Opinion Hauled over coal
Supreme Court judgment is welcome. Government must now move forward with a more transparent policy.
In a scathing judgment on Monday, the Supreme Court, unsurprisingly, termed all allocations of captive coal mines by the screening committee since its first meeting in 1993 and under the “government dispensation” route — 216 in all — illegal. The court’s observations should deeply embarrass both the UPA and the NDA under whose watch an allotment process described as suffering from the “vice of arbitrariness” went on. The court has rightly concluded that the screening committee has been an inconsistent, non-transparent and ad hoc mechanism. For instance, cases of mines being awarded to companies that were not engaged in iron, steel, power or cement production — the only private end-users who can legally be allotted mines under the Coal Mines (Nationalisation) Act — abound. Similarly, allotments, some of which were not even advertised beforehand, seem to have been made irrespective of the power ministry and relevant state government’s opinion — such was the committee’s discretionary power. Certain state government undertakings had signed joint venture agreements with private players, who then utilised the awarded mine. The SC judgment, a part of its larger drive to clean up natural resource allocation, is immensely welcome.
For the moment, the court has stopped short of scrapping the allotments. Given the tremendous potential repercussions of an en masse cancellation, careful weighing of a future course of action is wise.
Giving current leaseholders the right of first refusal on a future auction price, for instance, may be a way forward. According to some estimates, Rs 1,00,000 crore of bank credit rides on the fate of just the power projects with captive mines. Past experience with blunt judicial instruments, like the iron ore mining ban, warrants a more cautious approach this time.
But this is also a moment to move forward, and one that ends uncertainty.
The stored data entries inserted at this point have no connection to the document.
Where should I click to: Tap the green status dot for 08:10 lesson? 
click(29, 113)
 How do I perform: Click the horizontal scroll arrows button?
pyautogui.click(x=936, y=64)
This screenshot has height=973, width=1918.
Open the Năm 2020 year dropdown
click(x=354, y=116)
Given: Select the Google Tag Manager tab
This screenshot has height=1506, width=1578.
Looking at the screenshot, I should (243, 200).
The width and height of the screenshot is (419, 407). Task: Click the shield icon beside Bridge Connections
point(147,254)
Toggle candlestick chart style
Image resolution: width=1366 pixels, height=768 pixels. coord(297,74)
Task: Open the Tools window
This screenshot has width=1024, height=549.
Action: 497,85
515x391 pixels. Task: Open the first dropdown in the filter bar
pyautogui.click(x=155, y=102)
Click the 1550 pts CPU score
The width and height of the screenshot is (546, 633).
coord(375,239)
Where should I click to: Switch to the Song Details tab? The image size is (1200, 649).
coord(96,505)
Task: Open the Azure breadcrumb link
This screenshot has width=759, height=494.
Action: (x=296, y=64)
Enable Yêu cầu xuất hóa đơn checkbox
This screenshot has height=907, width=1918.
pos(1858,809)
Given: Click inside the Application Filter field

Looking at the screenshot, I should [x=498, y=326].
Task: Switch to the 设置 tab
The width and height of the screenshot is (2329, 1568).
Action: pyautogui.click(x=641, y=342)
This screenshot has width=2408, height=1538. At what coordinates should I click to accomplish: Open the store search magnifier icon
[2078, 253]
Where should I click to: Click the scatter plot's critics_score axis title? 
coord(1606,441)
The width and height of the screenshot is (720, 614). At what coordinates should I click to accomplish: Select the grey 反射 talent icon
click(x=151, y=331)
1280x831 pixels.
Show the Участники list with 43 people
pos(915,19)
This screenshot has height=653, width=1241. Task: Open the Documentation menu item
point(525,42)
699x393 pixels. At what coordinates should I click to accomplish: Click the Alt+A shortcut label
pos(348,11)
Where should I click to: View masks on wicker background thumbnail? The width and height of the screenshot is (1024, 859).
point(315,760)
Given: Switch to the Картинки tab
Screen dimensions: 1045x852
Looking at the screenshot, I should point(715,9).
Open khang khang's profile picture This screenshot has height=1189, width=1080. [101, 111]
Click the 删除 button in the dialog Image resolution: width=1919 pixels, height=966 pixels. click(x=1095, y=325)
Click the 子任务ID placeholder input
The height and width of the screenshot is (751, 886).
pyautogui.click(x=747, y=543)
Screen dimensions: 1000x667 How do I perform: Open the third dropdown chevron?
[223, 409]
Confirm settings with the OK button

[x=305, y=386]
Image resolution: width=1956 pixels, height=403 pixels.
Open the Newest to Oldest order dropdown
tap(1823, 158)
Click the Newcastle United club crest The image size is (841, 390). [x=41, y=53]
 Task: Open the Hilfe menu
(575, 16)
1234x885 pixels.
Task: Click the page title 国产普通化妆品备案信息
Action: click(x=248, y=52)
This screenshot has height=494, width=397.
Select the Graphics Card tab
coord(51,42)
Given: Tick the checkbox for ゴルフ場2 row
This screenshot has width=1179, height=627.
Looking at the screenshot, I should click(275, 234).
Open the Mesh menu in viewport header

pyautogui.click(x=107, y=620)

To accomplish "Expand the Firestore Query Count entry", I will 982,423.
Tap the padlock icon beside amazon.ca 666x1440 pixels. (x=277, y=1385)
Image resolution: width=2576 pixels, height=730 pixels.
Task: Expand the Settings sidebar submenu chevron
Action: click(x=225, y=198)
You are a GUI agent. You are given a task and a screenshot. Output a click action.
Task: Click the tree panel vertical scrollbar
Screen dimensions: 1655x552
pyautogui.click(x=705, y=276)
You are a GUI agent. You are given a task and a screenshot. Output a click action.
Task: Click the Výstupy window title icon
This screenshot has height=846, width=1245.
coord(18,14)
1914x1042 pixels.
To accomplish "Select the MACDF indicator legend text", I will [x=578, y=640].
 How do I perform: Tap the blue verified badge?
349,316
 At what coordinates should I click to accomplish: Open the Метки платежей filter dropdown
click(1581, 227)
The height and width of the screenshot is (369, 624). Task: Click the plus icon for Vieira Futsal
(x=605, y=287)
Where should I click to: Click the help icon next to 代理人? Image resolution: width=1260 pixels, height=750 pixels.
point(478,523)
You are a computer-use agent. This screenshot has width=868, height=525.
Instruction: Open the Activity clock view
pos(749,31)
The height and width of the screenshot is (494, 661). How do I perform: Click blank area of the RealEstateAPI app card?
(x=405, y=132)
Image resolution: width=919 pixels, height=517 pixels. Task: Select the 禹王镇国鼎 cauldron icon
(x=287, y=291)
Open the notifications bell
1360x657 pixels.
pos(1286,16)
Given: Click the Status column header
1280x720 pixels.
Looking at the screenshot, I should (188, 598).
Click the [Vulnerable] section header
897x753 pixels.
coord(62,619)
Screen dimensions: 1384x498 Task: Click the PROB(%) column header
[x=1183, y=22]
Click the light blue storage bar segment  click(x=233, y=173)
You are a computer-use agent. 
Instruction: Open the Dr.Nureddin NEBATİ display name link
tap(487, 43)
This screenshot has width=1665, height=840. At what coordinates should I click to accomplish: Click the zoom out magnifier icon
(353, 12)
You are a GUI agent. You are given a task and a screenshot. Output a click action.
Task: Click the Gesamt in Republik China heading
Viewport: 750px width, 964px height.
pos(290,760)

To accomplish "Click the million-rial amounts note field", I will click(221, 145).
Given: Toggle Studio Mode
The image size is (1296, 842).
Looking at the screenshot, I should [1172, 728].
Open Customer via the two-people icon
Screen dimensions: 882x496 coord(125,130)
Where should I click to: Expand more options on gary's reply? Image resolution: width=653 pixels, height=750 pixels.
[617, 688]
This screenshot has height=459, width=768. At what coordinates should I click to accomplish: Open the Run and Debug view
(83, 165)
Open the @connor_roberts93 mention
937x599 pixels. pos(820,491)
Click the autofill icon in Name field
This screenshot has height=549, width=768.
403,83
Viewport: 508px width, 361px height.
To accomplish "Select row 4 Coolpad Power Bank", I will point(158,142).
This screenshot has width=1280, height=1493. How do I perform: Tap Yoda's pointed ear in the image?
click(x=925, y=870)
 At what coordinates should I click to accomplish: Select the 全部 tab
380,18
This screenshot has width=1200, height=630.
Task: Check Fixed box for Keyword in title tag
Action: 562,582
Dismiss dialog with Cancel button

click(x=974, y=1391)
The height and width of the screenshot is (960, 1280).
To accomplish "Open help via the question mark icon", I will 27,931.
Here on, the principle of competitive bidding — either for revenue maximisation or price minimisation — must be the norm for natural resource allocation. Most importantly, the monopoly of Coal India Limited needs to be revisited. No power producer, who lacks the core competence of a mining company, wants to have to produce its own coal. Power producers were allowed to operate captive mines in the early 1990s precisely because Coal India was unable to step up to the task. It is high time the government amends the law to allow merchant miners into the sector.